Gularte was a Brazilian citizen born on 31 May 1972. A court in Banten gave him the death penalty in February 2005 on charges of possessing 13.2lb of heroin that was hidden in a surf-board.
He was arrested in July 2004 in Sukarno Hatta airport in Jakarta. His clemency application was rejected in January 2015.
His planned execution raised concern among activists because his family claimed that Gularte had mental health problems.
Under Indonesian law, mental health patients cannot be prosecuted and must be cared for in a psychiatric hospital.
Nwolise was a Nigerian citizen born on 7 July 1965. He was sentenced to death in September 2004 by a court in Tangerang.
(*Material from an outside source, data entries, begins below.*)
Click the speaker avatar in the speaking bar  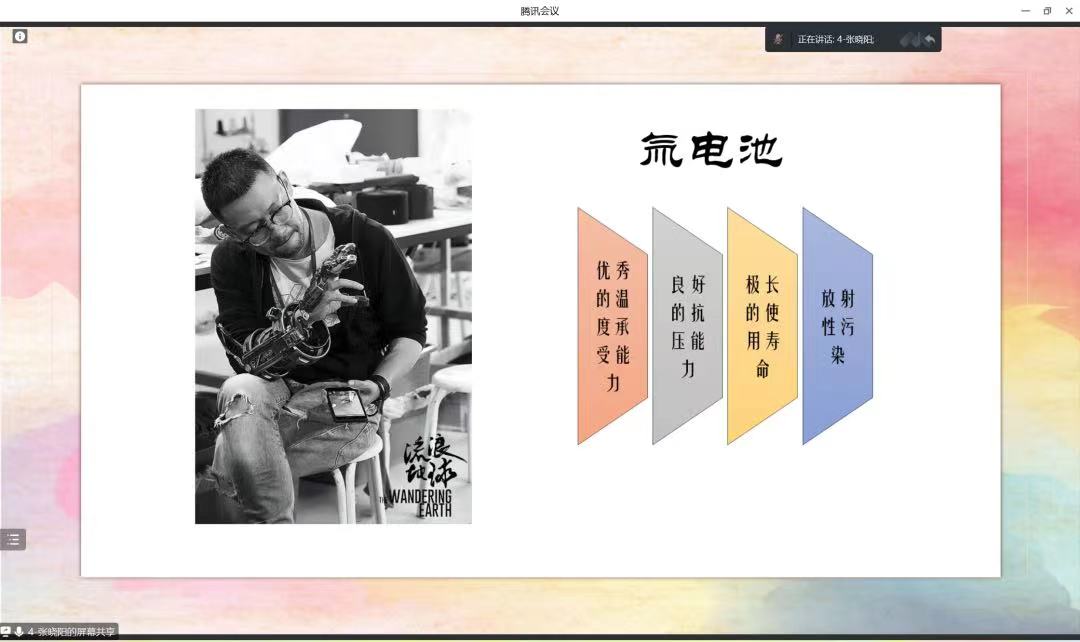779,39
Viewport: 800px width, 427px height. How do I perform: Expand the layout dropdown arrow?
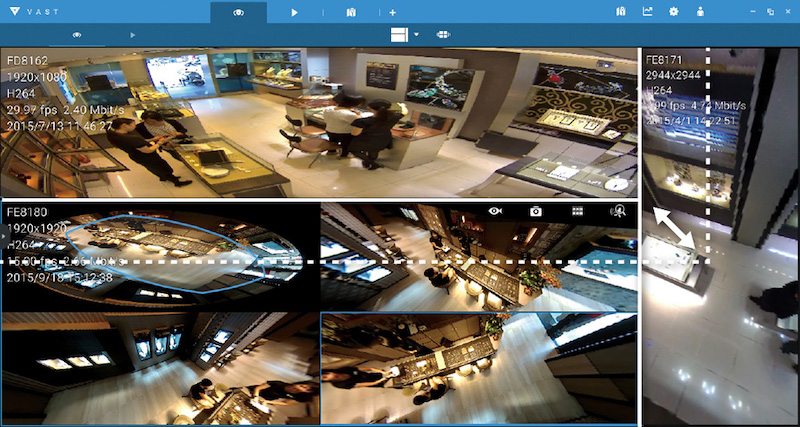[416, 34]
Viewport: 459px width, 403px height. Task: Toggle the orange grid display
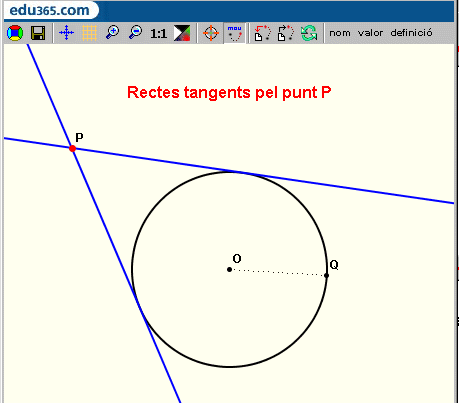tap(89, 33)
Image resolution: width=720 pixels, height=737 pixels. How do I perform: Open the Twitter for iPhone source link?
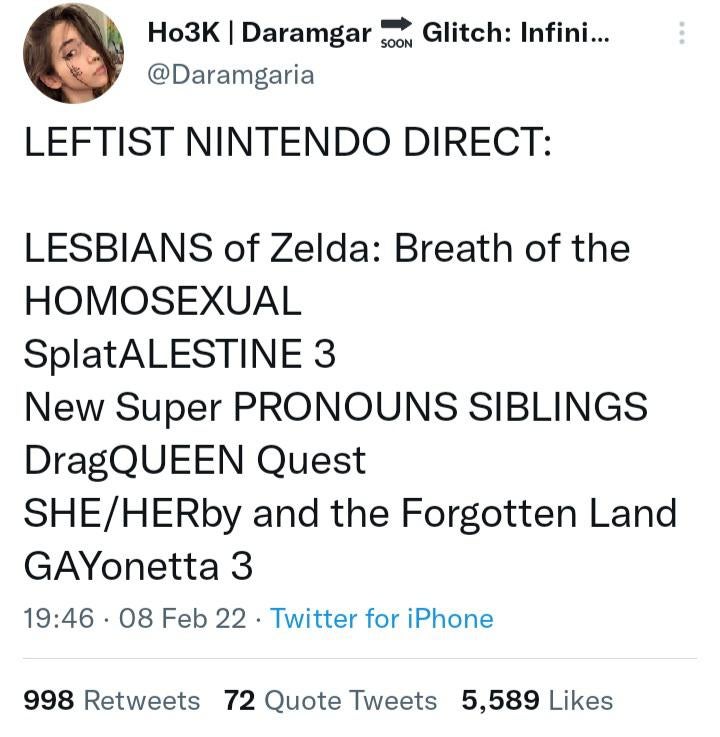382,618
His clemency appeal was rejected in February.
The court found him guilty of trafficking 2.6lb of heroin via Sukarno Hatta Airport in Jakarta in 2002.
In January 2015 the Indonesian National Narcotics Body said that Sylvester was running a drugs ring in Nusakambangan jail, where he was being held.
Oyatanze was a 45-year-old Nigerian citizen and was given the death sentence by the Tangerang court for trafficking 2.4lb of heroin through Sukarno Hatta airport in 2001.
His clemency was rejected in February 2015.
Veloso was arrested in Yogyakarta airport in April 2010. A court found her guilty of attempting to smuggle 5.7lb of heroin and she was given the death penalty in October 2010.
At her trial, she said she flew to Indonesia because a family friend had promised her a job as a maid. She said a woman working with an international crime gang had secretly placed the heroin in a suitcase she was carrying.
The execution of Veloso, who is from the Philippines and has two young sons, was postponed at the last minute, after the alleged recruiter surrendered to police. Philippine President Benigno Aquino called his Indonesian counterpart asking him to spare Veloso, saying she could testify in the accused's trial.
Veloso's family and friends have said it is a miracle.
"We thought we've lost my daughter. I really thank God. What my daughter Mary Jane said earlier was true; 'If God wants me to live, even if just by a thread or just in the final minute, I will live'," her mother, Celia Veloso, told local media.
Atlaoui was not executed with the eight others because he still has an outstanding legal complaint over the procedure followed his request for clemency.
Atlaoui is a French citizen, born in December 1963. The married father-of-four was arrested by Jakarta police at a house in Banten province dubbed the "ecstasy pills factory" by local media.
A court found him guilty in 2007 of trafficking 551lb of hallucinogens and 306lb of methamphetamines.
He was initially sentenced to life imprisonment. Then, upon appeal, the Supreme Court sentenced him to death by firing squad. His clemency appeal was rejected in December 2014.
Atlaoui filed a judicial review against his death sentence and said he had new evidence to show that he was innocent. He claimed he travelled to Indonesia to work as a technician in a factory installing some equipment.
Indonesian Attorney General Muhammad Prasetyo said Atlaoui would face a firing squad alone if his complaint was turned down by the Administrative Court.
France's Foreign Minister Laurent Fabius repeated calls for clemency in a tweet (in French) in April.